■ **Complete the following**
**A)** Answer these from the judgment excerpt:
(i) Under which exhibit was the seizure made, and by whom?
(ii) Under which section of the I.P.C. is the accused found liable?
(iii) On what date did the Government of Orissa bring the Act into force by notification?
**B)** Write the next part of the judgment excerpt, beginning right after its final sentence about the Government of Orissa's notification.

──────── Selected excerpt ────────

It was suggested to P. W. 6 that it was he who gave the accused the gold ornaments in a hotel near the railway station. But this was denied by P. W. 6. Nothing has been brought out from the evidence as to why he would falsely depose against the accused. P. W. 7 is a business man before whom the seizure was made under seizure list, Ext. 3 by the S. I., P. W. 8. Thus, even if we exclude the evidence of P. W. 2, the clear evidence of other witnesses stated above, fully establishes that it was the accused who after committing the crime escaped through the broken part of the compound wall of the temple and was running away with the articles when he was caught red handed by the Police and the witnesses as stated above. The accused had no explanation to offer as to how he came to possess these articles. In the absence of such explanation, the legitimate inference is that he was the author of the crime that was committed inside the temple premises, There cannot be any doubt that the accused committed robbery of the ornaments of P. W. 2 and for committing such an offence, he also caused hurt to her and thus made himself liable for an offence under Section 394 I. P. C.

9. A legal question of some importance that arises in this case Is whether the appellant is entitled to the benefits of the provisions of the Probation of Offenders Act (Act 20 of 1958) (hereinafter described as the ‘Act’). The provisions of Section 4(1) of this Act and that of Section 562 Cr. P. G. are analogons in nature. Both these provisions give powers to the Court to release certain class of offenders on probation of good conduct or alter due admonition. Under Section 19 of the Act, the provisions of Section 502, Cr. P. C. shall cease to apply to the States or parts thereof in which the Act is brought into force. By notification dated 30-11-1962 the Government of Orissa brought the Act into force in some districts of Orissa including Ganjam where the occurrence took place.

──────── Available data ────────

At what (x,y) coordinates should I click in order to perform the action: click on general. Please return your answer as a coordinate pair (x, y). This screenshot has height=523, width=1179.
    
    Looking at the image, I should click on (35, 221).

────────

■ **Responses in order**
**A)**
(i) Under the seizure list, Ext. 3, by the S. I., P. W. 8.
(ii) Section 394 I. P. C.
(iii) 30-11-1962.

**B)**
10. Section 4(1) of the Act lays down that where a person is found guilty of an offence not punishable with death or imprisonment for life the court may release him on probation of good conduct under certain circumstances. Section 6(1) makes it obligatory for the Court not to pass a sentence of imprisonment if an offender is under 21 years of age and has committed an offence punishable with imprisonment, but not with imprisonment for life. Even in cases where the offence committed is not punishable with imprisonment for life, the Court may still award a sentence of imprisonment and may not release the offender on probation of good conduct under Section 4 or after admonition under Section 3. But in that case the court has to record its reasons for the same and has to be satisfied that the case is a fit one where the accused should be sentenced to imprisonment.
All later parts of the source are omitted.